A hedge fund billionaire, the mayor of New York City, and a former US Treasury Secretary walk into a bar…

The ex-President of Mexico, a Lord economist, and a management consultant are at the Pearly Gates talking to St. Peter…

The President of the World Bank and the Executive Director of the International Monetary Fund are in a lifeboat…

All right, that’s not going to work... This cast of characters is not actually the stuff of comedy. These are all serious people, and the things they are associated with are all serious in nature and scope. And if there was any doubt of the seriousness with which they are typically associated, they all have, over the course of the past fortnight, launched initiatives and taken very public positions on the economics of climate change. It doesn’t get much more serious than that.

Individually, each of these initiatives and pronouncements are be noteworthy. But coming as they do all within 10 days of each other, one might be forgiven in thinking that something is up. What is up, of course, are global average temperatures. With the release of the latest mega-survey of climate change science (the Fifth Assessment Report of the United Nations’ Intergovernmental Panel on Climate Change), serious people are starting to take serious notice.

First, Felipe Calderon (ex-President of Mexico), Lord Nicolas Stern, and a cast of notables have launched a new global initiative called the New Economics of Climate. Lord Stern’s encyclopedic 2007 report on the economics of climate change helped establish that the costs of acting today are much smaller than having to act later. This new initiative is meant to breathe new life into that argument in advance of critical UN talks in 2015, but also to start making a more affirmative case for why action on climate change – done right – can be a winner from an economic perspective.

In Washington, World Bank President Kim and IMF Executive Director Lagarde chose to – in the middle of the annual WB/IMF meetings which bring together the upper echelons of economic policy makers from around the world – deliver a joint workshop on the economics of climate change.

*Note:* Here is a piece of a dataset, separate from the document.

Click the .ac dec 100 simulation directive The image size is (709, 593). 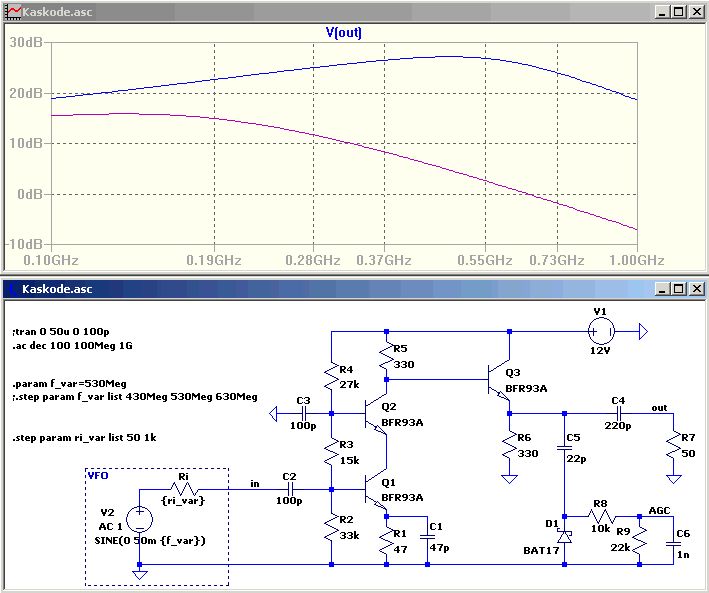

Their message was a direct one: the impacts of climate change will fall disproportionately on the world’s poor and all of the gains made in the last 50 years around addressing poverty and development challenges are likely to be wiped out by rising seas, changing agricultural conditions, stressed ecosystems, etc…

And for a more specific look at how climate change is likely to impact the world’s largest economy, Tom Steyer (a San Francisco hedge fund billionaire), Michael Bloomberg (the outgoing mayor of NYC and a billionaire in his own right) and Hank Paulson (ex-US Treasury Secretary and CEO of Goldman Sachs) have announced an initiative called “Risky Business". Their ambition – in some ways the grandest – is to change the economic and political arguments around climate change in the US by establishing the cost – and benefits – of addressing climate change.

Serious challenges require serious responses. We are not yet where we need to be in terms of the scale and ambition of what our governments need to do on climate change. Hopefully these new initiatives will make that action more likely.